Take the entries below and print, exactly, the stretch from the line containing "Screen dimensions: 940x428" through the line containing "Sort results by the IP column header", both included.

Segment Start: Exercise material

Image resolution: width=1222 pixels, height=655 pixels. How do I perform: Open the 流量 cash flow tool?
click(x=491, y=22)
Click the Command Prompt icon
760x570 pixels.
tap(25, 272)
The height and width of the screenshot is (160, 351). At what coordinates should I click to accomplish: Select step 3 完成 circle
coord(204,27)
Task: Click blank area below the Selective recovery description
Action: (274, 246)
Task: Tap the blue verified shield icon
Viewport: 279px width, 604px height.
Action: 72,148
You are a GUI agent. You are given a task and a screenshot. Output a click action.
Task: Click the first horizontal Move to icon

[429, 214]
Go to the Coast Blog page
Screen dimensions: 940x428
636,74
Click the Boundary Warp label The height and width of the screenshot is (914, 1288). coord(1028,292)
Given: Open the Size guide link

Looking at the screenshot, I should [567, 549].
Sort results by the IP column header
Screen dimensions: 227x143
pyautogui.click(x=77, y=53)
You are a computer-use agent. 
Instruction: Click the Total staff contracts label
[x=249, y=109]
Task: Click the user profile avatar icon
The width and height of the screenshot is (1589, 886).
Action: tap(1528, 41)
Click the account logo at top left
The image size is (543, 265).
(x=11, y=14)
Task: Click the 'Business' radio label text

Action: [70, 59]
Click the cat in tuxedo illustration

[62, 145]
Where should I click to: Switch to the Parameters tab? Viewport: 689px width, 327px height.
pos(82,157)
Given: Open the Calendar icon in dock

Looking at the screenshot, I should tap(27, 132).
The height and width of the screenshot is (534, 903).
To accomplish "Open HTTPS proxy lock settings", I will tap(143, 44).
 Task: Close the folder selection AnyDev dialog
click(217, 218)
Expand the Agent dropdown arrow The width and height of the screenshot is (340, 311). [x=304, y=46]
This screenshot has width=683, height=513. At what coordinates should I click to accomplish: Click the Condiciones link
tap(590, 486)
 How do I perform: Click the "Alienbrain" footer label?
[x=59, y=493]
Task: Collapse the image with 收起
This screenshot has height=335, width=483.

Segment End: Exercise material

Task answer:
Screen dimensions: 940x428
636,74
Click the Boundary Warp label The height and width of the screenshot is (914, 1288). coord(1028,292)
Given: Open the Size guide link

Looking at the screenshot, I should [567, 549].
Sort results by the IP column header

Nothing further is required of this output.